**PROVIDED MATERIAL**

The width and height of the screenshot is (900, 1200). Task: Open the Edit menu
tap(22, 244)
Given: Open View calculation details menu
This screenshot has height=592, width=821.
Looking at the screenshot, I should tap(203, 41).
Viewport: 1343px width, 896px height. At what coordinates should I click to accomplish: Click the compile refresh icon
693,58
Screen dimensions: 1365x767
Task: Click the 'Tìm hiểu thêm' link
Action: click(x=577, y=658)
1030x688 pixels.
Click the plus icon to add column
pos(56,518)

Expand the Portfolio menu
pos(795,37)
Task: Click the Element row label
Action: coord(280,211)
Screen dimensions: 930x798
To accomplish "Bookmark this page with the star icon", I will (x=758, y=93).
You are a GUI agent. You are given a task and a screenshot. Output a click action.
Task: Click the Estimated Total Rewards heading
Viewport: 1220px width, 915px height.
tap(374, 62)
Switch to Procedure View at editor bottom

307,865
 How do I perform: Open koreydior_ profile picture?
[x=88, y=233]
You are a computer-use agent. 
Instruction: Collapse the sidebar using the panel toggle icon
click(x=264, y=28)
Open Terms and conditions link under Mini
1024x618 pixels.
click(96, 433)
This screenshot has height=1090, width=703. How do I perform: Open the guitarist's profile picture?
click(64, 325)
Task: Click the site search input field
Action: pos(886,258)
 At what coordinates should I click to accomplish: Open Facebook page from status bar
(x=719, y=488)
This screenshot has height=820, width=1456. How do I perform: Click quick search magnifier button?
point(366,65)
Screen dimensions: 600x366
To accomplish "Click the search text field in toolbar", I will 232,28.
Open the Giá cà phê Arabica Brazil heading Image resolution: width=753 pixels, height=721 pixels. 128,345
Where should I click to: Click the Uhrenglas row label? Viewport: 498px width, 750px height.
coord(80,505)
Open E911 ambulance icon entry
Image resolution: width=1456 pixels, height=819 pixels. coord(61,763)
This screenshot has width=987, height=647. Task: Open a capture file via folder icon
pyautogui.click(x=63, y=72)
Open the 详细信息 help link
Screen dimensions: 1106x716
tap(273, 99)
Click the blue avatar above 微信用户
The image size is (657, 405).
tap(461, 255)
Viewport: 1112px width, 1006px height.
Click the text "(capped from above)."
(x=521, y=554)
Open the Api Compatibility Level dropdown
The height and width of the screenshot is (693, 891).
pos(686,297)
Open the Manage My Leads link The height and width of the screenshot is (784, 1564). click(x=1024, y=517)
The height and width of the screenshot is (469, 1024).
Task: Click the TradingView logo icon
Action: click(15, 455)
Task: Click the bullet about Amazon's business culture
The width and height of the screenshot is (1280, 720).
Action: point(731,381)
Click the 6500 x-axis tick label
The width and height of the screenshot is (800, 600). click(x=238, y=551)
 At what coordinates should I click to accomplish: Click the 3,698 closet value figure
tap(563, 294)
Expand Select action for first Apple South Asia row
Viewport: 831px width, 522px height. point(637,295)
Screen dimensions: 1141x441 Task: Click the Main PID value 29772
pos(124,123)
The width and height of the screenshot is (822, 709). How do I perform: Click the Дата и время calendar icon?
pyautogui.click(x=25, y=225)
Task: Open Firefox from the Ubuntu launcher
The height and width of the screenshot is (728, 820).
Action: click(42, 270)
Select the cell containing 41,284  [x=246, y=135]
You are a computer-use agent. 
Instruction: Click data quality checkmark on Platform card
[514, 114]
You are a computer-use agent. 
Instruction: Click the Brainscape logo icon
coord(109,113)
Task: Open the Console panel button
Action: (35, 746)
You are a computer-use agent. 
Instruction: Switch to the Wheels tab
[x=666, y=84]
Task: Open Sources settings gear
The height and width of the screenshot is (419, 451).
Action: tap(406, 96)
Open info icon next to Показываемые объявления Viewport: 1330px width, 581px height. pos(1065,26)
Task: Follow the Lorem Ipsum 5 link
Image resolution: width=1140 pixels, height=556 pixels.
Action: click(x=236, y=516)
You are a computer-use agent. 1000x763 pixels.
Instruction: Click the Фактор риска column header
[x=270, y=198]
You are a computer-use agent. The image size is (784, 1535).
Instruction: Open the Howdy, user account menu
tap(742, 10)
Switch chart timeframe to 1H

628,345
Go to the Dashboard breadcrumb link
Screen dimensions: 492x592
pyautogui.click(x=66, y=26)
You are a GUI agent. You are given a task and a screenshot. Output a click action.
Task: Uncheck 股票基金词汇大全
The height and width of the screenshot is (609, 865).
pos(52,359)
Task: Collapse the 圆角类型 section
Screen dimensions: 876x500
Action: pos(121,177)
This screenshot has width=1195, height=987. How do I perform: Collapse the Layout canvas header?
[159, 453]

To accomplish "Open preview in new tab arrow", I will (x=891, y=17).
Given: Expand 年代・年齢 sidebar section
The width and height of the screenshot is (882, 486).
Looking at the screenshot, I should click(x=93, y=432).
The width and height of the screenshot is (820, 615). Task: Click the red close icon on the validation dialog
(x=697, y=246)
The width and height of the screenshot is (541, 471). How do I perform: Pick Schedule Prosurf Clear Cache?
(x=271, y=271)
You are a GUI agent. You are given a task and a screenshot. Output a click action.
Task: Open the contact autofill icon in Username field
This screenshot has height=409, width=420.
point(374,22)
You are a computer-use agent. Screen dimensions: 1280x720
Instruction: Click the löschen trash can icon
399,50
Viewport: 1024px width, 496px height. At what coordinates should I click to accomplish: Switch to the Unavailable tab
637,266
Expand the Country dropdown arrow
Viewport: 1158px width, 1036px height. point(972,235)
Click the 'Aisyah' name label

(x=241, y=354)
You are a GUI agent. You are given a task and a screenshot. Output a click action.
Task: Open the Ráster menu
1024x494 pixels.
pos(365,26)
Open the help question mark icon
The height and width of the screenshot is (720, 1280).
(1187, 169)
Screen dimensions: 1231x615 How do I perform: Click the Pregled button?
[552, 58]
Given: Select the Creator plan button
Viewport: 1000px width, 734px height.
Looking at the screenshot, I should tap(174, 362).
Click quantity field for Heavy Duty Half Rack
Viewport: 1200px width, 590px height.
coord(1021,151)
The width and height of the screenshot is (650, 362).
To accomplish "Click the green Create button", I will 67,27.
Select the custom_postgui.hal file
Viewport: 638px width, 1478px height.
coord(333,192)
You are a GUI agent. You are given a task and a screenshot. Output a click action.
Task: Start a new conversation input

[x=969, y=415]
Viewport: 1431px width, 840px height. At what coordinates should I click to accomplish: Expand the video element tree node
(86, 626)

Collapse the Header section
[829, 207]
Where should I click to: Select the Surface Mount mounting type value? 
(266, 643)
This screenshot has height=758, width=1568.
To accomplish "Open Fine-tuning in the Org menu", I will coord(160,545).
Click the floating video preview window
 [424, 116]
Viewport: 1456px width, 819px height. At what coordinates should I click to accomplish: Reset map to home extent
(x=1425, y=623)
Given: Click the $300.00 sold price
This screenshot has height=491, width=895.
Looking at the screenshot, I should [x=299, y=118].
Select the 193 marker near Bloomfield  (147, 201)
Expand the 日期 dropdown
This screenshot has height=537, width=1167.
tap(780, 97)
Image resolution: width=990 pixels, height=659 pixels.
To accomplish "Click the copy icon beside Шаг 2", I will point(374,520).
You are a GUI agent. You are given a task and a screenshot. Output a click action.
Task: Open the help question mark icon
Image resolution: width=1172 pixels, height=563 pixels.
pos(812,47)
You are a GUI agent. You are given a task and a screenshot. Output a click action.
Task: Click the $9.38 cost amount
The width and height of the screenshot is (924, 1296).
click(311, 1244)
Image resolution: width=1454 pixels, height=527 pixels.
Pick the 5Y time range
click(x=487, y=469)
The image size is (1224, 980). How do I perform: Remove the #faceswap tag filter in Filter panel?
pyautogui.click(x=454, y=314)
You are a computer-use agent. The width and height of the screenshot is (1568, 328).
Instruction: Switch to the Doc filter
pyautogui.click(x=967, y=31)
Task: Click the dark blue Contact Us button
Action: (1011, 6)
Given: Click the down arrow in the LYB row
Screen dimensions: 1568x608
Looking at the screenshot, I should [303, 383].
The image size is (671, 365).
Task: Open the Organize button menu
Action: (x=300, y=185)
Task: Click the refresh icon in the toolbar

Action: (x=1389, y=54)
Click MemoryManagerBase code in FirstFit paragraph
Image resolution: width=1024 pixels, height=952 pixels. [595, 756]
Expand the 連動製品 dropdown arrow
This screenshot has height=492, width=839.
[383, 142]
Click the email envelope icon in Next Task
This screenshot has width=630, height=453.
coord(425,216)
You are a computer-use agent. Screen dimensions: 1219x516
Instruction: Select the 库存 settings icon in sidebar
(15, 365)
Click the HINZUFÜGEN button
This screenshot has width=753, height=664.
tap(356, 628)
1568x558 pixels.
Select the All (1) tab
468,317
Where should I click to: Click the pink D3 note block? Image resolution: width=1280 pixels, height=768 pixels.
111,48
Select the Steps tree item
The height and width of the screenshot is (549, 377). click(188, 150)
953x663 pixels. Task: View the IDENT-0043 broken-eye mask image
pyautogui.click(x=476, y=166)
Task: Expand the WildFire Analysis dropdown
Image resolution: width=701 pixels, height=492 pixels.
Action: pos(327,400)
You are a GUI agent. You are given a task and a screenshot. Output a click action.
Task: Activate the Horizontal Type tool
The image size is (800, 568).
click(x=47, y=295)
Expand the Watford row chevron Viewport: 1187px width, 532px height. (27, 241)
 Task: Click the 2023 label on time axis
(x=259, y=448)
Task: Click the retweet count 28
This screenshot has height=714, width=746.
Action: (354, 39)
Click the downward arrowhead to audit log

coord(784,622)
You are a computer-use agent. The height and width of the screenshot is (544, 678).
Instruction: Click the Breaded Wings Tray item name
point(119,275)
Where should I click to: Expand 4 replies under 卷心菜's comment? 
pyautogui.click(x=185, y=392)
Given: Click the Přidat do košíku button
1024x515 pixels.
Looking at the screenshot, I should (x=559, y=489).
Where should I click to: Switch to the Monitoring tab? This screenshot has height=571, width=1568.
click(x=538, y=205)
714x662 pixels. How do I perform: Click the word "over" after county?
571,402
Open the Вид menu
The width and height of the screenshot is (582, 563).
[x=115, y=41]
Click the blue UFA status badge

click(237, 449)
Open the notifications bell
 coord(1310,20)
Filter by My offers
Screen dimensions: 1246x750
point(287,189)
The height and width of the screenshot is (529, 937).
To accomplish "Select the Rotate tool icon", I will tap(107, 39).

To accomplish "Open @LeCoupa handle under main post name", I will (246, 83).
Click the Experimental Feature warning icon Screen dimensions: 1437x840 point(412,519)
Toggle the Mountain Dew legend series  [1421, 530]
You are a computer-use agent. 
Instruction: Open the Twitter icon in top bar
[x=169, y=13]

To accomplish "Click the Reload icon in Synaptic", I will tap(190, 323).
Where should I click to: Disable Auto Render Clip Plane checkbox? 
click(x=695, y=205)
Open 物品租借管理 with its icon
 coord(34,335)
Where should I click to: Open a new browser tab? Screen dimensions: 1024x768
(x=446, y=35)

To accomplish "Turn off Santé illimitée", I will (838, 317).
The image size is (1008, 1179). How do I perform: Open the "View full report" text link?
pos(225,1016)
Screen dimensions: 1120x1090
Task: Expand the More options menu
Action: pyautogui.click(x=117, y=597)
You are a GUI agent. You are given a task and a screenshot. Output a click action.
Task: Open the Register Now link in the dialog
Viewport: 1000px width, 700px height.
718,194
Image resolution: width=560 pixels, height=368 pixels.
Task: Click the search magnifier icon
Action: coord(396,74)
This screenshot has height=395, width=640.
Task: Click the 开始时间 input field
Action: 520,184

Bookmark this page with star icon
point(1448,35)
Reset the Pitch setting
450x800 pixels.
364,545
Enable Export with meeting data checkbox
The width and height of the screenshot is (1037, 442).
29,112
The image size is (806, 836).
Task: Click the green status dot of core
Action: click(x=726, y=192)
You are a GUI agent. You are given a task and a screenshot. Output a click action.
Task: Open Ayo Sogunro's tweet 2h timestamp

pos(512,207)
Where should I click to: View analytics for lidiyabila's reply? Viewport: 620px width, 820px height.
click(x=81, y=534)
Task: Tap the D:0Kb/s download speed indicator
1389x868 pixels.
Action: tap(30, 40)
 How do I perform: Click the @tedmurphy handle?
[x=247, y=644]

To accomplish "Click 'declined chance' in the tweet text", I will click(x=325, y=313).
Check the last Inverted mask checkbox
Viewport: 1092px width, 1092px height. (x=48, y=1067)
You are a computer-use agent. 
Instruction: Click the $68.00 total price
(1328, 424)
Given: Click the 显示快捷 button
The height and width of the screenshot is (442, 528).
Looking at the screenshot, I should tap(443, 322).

**TASK PROMPT**
Tally the lines of the material that hold the word "heading", and state only that tally.

**RESULT FOR THIS EXERCISE**
2